Draining a Node¶
Scenario¶
After you enable nodal drainage on the console, CCE configures the node to be non-schedulable and securely evicts all pods that comply with Rules for Draining Nodes on the node. Subsequent new pods will not be scheduled to this node.
When a node becomes faulty, nodal drainage quickly isolates the faulty node. The pods evicted from the faulty node will be scheduled by the workload controller to other nodes that are running properly.
Important
To ensure service availability during drainage, specify a disruption budget for your application. Otherwise, the application may become unavailable during pod rescheduling.
Prerequisites¶
A cluster is available and the cluster version meets the following requirements:
v1.21: v1.21.10-r0 or later
v1.23: v1.23.8-r0 or later
v1.25: v1.25.3-r0 or later
Versions later than v1.25
To drain a node as an IAM user, you must have at least one of the following permissions (for details, see Namespace Permissions (Kubernetes RBAC-based)):
cluster-admin (administrator): read and write permissions on all resources in all namespaces.
drainage-editor: drain a node.
drainage-viewer: view the nodal drainage status but cannot drain a node.
Rules for Draining Nodes¶
When a node is drained, all pods on the node will be safely evicted.

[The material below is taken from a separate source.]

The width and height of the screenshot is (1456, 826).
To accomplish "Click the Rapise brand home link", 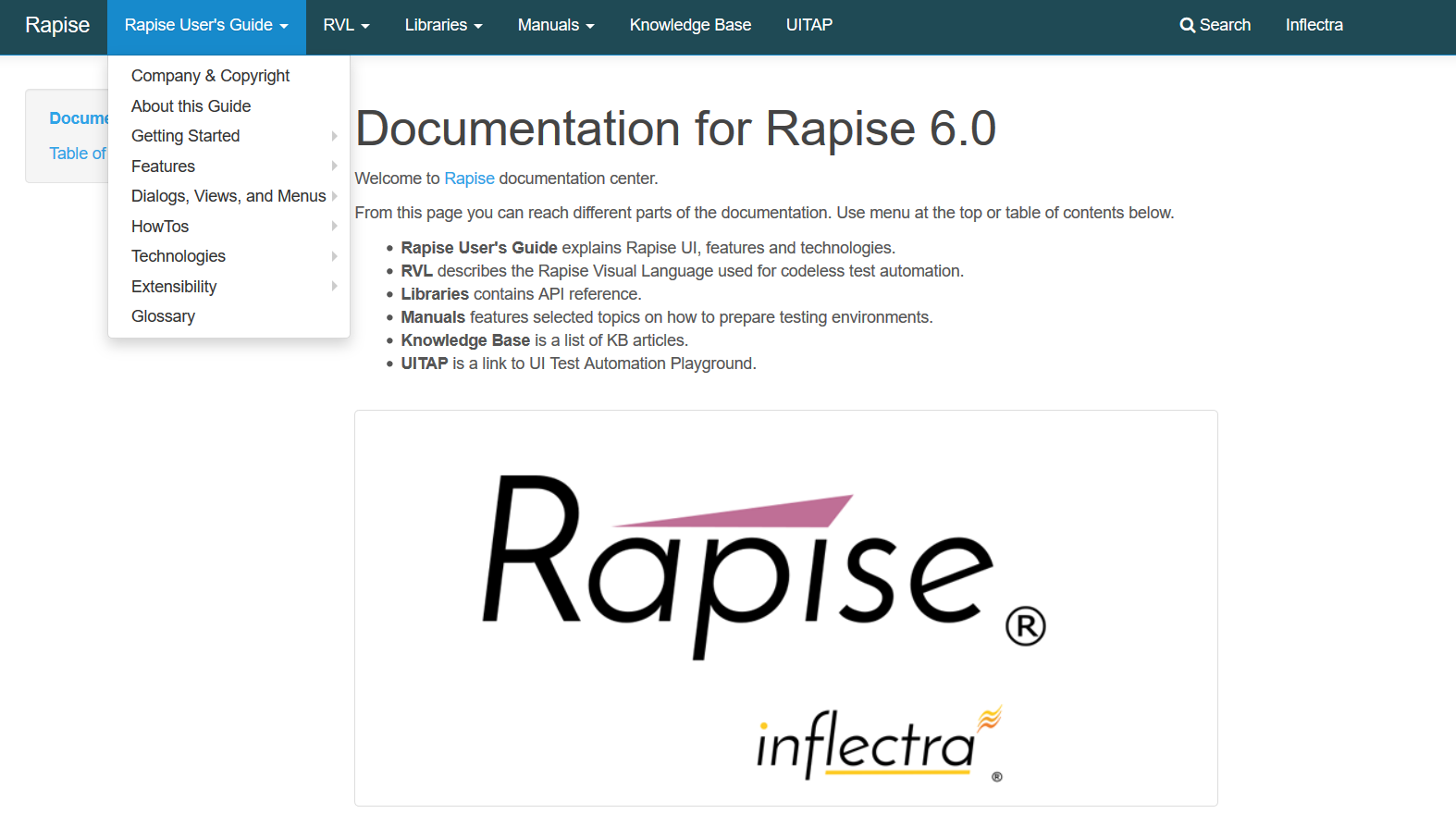I will coord(57,26).
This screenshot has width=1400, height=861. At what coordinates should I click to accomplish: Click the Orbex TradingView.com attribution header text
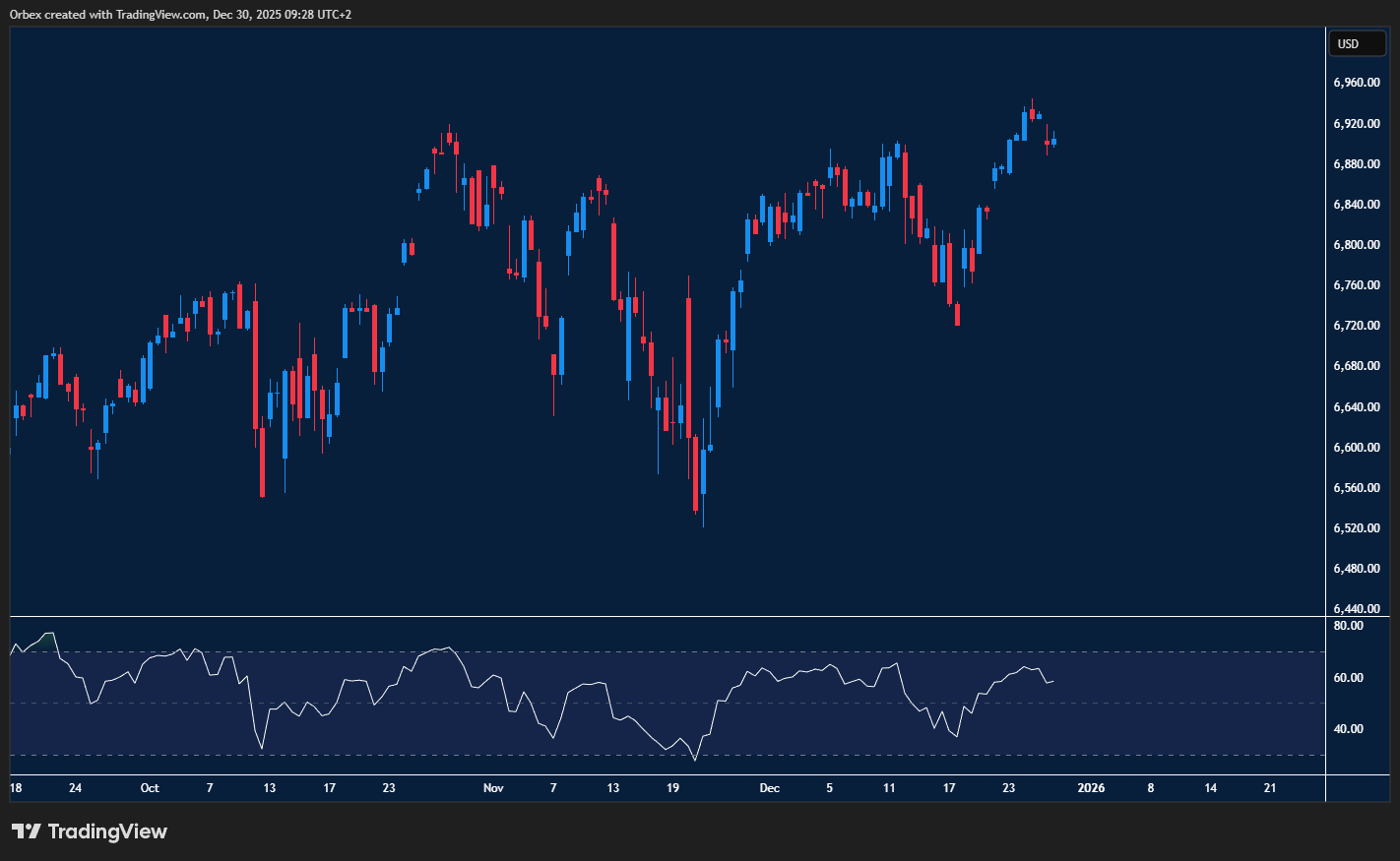180,15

However, CCE will take specific actions for pods that meet certain filtering criteria.
Filter Criterion | Forced Drainage Enabled | Forced Drainage Disabled |
|---|---|---|
The status.phase field of the pod is Succeeded or Failed. | Deletion | Deletion |
The pod is not managed by the workload controller. | Deletion | Drainage cancellation |
The pod is managed by DaemonSet. | None | Drainage cancellation |
A volume of the emptyDir type is mounted to the pod. | Eviction | Drainage cancellation |
The pod is a static pod directly managed by kubelet | None | None |
Note
The following operations may be performed on pods during node drainage:
Deletion: The pod is deleted from the current node and will not be scheduled to other nodes.
Eviction: The pod is deleted from the current node and rescheduled to another node.

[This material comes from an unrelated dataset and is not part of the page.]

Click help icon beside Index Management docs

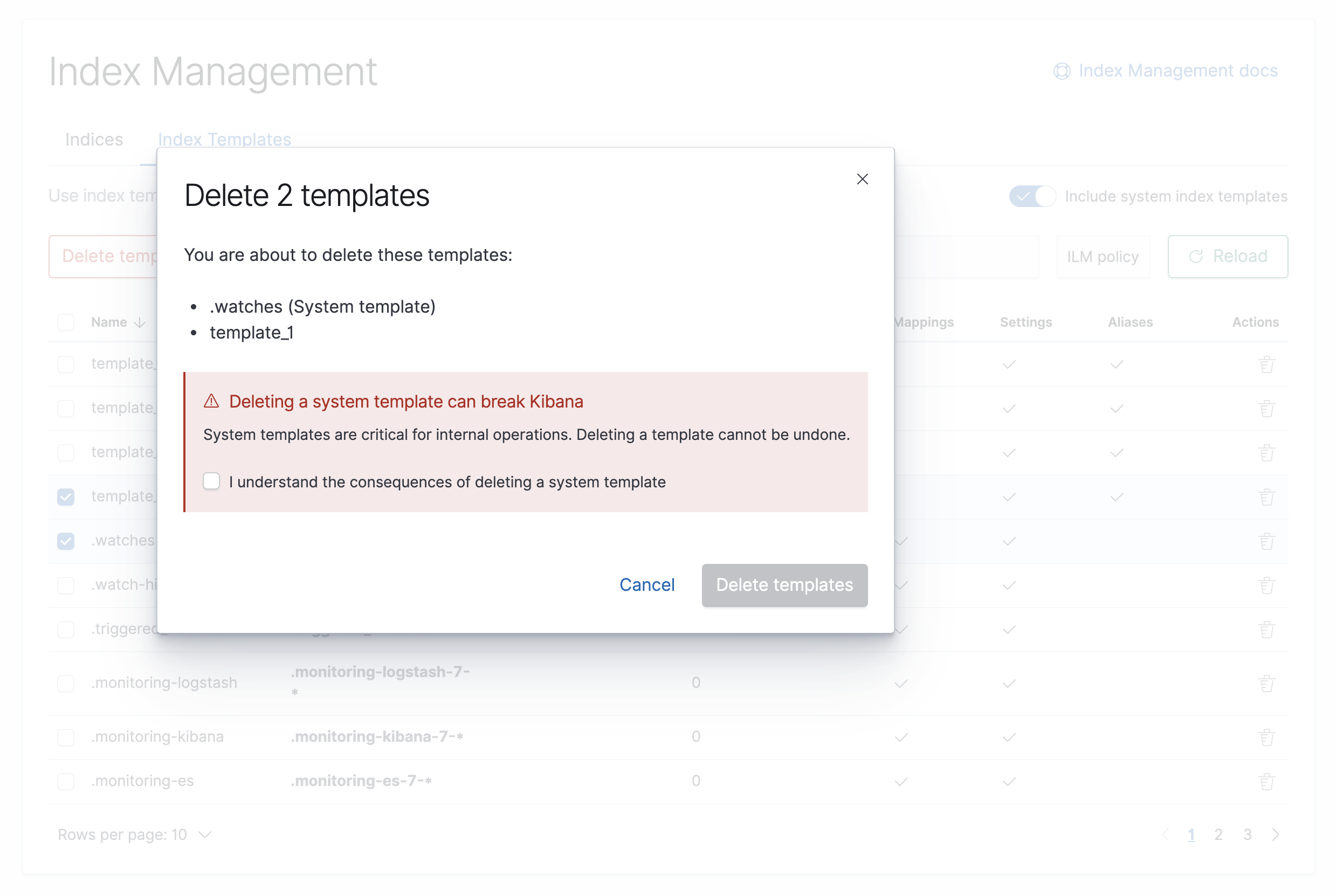1061,71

None: The pod will not be evicted or deleted.
Drainage cancellation: If a pod on a node cancels drainage, the drainage process of the node is terminated and no pod is evicted or deleted.
Procedure¶
Log in to the CCE console and click the cluster name to access the cluster console.
In the navigation pane, choose Nodes. On the displayed page, click the Nodes tab.

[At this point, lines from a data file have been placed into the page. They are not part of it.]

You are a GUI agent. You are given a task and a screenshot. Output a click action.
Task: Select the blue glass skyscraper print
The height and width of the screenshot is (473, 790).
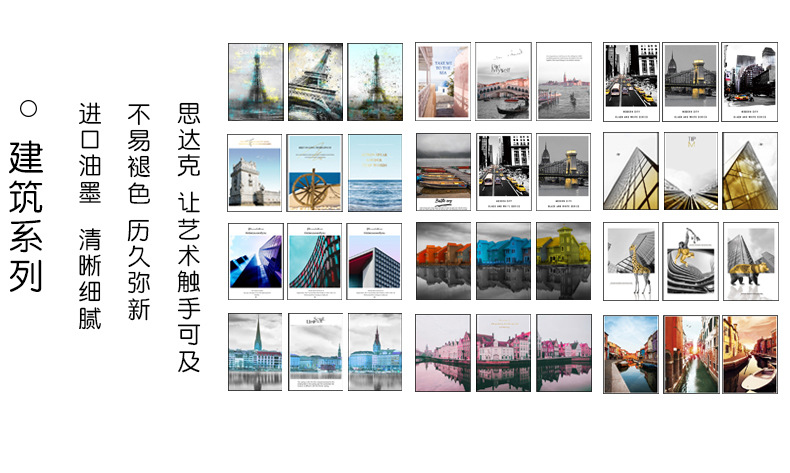click(254, 262)
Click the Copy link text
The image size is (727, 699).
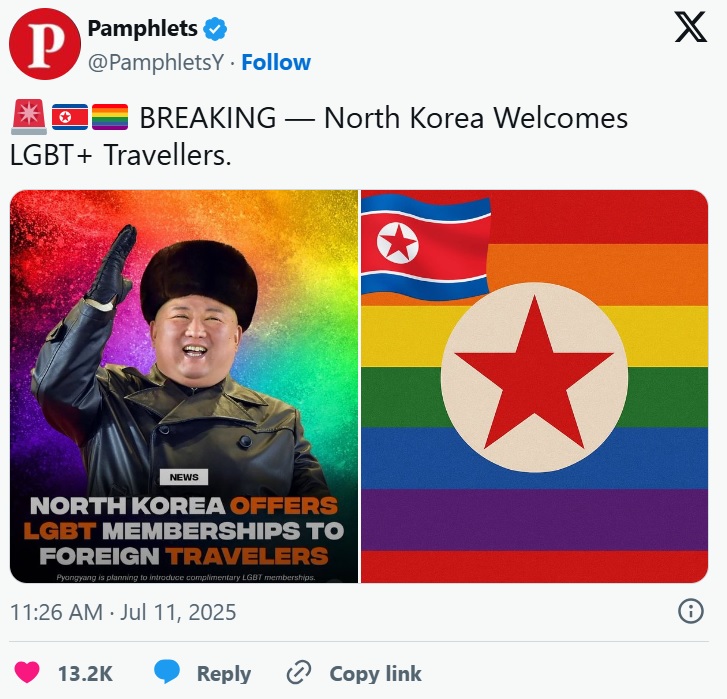click(x=375, y=674)
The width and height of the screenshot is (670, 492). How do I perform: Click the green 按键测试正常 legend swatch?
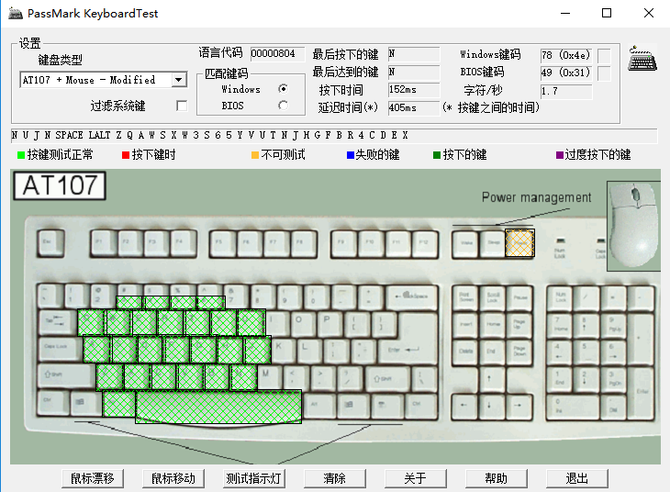pos(20,155)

Locate the target node and choose More > Nodal Drainage in the Operation column.
In the Nodal Drainage window displayed, set parameters.
Timeout (s): The drainage task automatically fails after the preset timeout period. The value 0 indicates that the timeout period is not set.
Forced Drainage: If this function is enabled, pods managed by DaemonSet will be ignored, and pods with emptyDir volumes and pods not managed by controllers will be deleted. For details, see Rules for Draining Nodes.
Click OK and wait until the node drainage is complete.
Cancelling Node Drainage¶
Note
In clusters of v1.23.16-r0, v1.25.11-r0, v1.27.8-r0, v1.28.6-r0, v1.29.2-r0, or later versions, node drainage can be canceled.
This operation will abort drainage on nodes, but workloads that have been evicted from these nodes will not be automatically migrated back.
Log in to the CCE console and click the cluster name to access the cluster console.
In the navigation pane, choose Nodes. On the displayed page, click the Nodes tab.
Locate the node that is being drained and click Cancel Drainage.
In the displayed dialog box, click OK. The node status changes to Drainage cancelled. You can click Enable Scheduling to restore the node to the schedulable state.